◆ **TASK REQUIREMENTS**
When you print the material, keep every line identical to the original.
======== RECORDS SUPPLIED
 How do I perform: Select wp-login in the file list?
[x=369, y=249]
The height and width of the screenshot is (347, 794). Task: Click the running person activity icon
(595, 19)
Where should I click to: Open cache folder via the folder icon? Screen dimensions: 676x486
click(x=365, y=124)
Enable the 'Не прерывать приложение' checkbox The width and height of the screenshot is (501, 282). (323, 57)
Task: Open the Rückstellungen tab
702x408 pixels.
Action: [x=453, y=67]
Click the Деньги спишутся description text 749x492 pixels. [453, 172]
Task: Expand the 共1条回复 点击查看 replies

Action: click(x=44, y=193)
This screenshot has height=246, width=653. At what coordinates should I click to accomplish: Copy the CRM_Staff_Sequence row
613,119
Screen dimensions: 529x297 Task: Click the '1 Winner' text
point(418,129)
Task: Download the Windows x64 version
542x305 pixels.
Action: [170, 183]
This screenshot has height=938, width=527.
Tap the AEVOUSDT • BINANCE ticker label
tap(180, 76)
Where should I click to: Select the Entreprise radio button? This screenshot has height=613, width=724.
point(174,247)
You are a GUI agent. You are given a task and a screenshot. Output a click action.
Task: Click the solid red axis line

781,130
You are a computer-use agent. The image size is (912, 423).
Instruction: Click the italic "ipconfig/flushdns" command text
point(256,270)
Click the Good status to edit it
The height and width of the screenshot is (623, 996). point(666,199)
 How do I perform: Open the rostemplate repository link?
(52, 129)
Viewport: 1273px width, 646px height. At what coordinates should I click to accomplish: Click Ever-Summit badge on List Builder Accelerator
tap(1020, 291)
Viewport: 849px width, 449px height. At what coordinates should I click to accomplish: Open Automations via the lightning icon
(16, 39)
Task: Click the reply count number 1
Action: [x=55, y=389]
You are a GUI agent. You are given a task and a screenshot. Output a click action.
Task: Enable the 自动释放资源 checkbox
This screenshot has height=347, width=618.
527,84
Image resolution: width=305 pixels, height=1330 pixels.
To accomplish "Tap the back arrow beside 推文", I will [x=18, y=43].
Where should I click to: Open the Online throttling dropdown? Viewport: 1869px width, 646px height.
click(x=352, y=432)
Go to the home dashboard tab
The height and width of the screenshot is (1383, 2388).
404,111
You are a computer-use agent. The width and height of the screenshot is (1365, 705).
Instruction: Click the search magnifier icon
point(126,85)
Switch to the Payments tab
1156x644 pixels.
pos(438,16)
================
◆ **TASK RESULT**
 How do I perform: Select wp-login in the file list?
[x=369, y=249]
The height and width of the screenshot is (347, 794). Task: Click the running person activity icon
(595, 19)
Where should I click to: Open cache folder via the folder icon? Screen dimensions: 676x486
click(x=365, y=124)
Enable the 'Не прерывать приложение' checkbox The width and height of the screenshot is (501, 282). (323, 57)
Task: Open the Rückstellungen tab
702x408 pixels.
Action: [x=453, y=67]
Click the Деньги спишутся description text 749x492 pixels. [453, 172]
Task: Expand the 共1条回复 点击查看 replies

Action: click(x=44, y=193)
This screenshot has height=246, width=653. At what coordinates should I click to accomplish: Copy the CRM_Staff_Sequence row
613,119
Screen dimensions: 529x297 Task: Click the '1 Winner' text
point(418,129)
Task: Download the Windows x64 version
542x305 pixels.
Action: [170, 183]
This screenshot has height=938, width=527.
Tap the AEVOUSDT • BINANCE ticker label
tap(180, 76)
Where should I click to: Select the Entreprise radio button? This screenshot has height=613, width=724.
point(174,247)
You are a GUI agent. You are given a task and a screenshot. Output a click action.
Task: Click the solid red axis line

781,130
You are a computer-use agent. The image size is (912, 423).
Instruction: Click the italic "ipconfig/flushdns" command text
point(256,270)
Click the Good status to edit it
The height and width of the screenshot is (623, 996). point(666,199)
 How do I perform: Open the rostemplate repository link?
(52, 129)
Viewport: 1273px width, 646px height. At what coordinates should I click to accomplish: Click Ever-Summit badge on List Builder Accelerator
tap(1020, 291)
Viewport: 849px width, 449px height. At what coordinates should I click to accomplish: Open Automations via the lightning icon
(16, 39)
Task: Click the reply count number 1
Action: [x=55, y=389]
You are a GUI agent. You are given a task and a screenshot. Output a click action.
Task: Enable the 自动释放资源 checkbox
This screenshot has height=347, width=618.
527,84
Image resolution: width=305 pixels, height=1330 pixels.
To accomplish "Tap the back arrow beside 推文", I will [x=18, y=43].
Where should I click to: Open the Online throttling dropdown? Viewport: 1869px width, 646px height.
click(x=352, y=432)
Go to the home dashboard tab
The height and width of the screenshot is (1383, 2388).
404,111
You are a computer-use agent. The width and height of the screenshot is (1365, 705).
Instruction: Click the search magnifier icon
point(126,85)
Switch to the Payments tab
1156x644 pixels.
pos(438,16)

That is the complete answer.